◆ TASK INSTRUCTIONS:
A. Put this sentence from the plum cake recipe into Spanish: "We ended up giving a load away to other family members and then with those that were left I decided to research a good plum cake recipe."
B. Turn the paragraph of the plum cake recipe that begins "Start with the topping" into a short list of steps, keeping its main facts.

---------- SELECTED TEXT

Last week the in-laws popped in for a visit… and had brought with them a whole crate of perfect victoria plums. This led to a dilemma. We couldn’t possible eat all the plums before they went off so what could we do with them? We ended up giving a load away to other family members and then with those that were left I decided to research a good plum cake recipe. This Jamie Oliver recipe (taken from  here) came up trumps and gave us a delicious cake which was gone in just under 2 days (that’s a lot of cake eaten very quickly by two people!). If you ever have an excessive amount of plums (or just want to make a nice cake!) then try this recipe out.

You will need:

For the sponge

  • • 225g butter
    • 225g caster sugar
    • 4 eggs beaten with 3 tbsp milk
    • 100g ground almonds
    • 1 tsp baking powder
    • ½ tsp salt
    • 1 tsp vanilla extract
    • 150g plain flour
    • 50g unblanched almonds, chopped or bashed in a pestle and mortar

For the topping

  • • 125g butter, plus extra for greasing
    • 150g light brown soft sugar
    • 600g plums stoned, halved and cut into 1cm slices

How you do it:

1. Start with the topping. Grease a 23cm-diameter round cake tin, then melt the butter in a pan. Stir in the sugar until the mixture is foamy and pale, about 2–3 minutes. (If it starts to separate, take it off the heat and keep stirring.) Pour into the cake tin and spread evenly. Arrange the plum slices in concentric circles over the topping, then put to one side.

--------------------
---------- GIVEN RECORDS

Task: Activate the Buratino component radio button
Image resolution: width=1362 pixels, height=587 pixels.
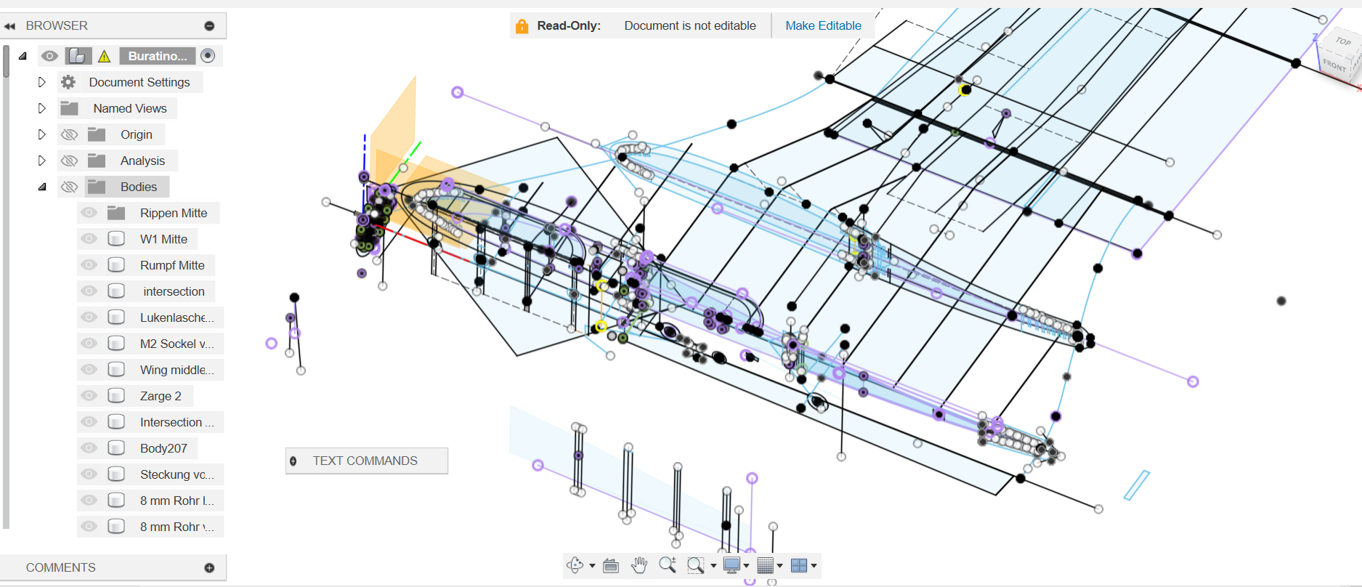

--------------------
---------- GIVEN RECORDS

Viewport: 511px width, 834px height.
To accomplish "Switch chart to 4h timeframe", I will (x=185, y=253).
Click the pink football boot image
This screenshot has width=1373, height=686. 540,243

--------------------

◆ ANSWER SET:
A. Acabamos regalando un montón a otros familiares y luego, con las que quedaron, decidí buscar una buena receta de pastel de ciruelas.

B.
- Grease a 23cm round cake tin and melt the butter in a pan.
- Stir in the sugar for about 2–3 minutes until foamy and pale. If it separates, take it off the heat and keep stirring.
- Pour the mixture into the tin and spread it evenly.
- Arrange the plum slices in concentric circles on top and set aside.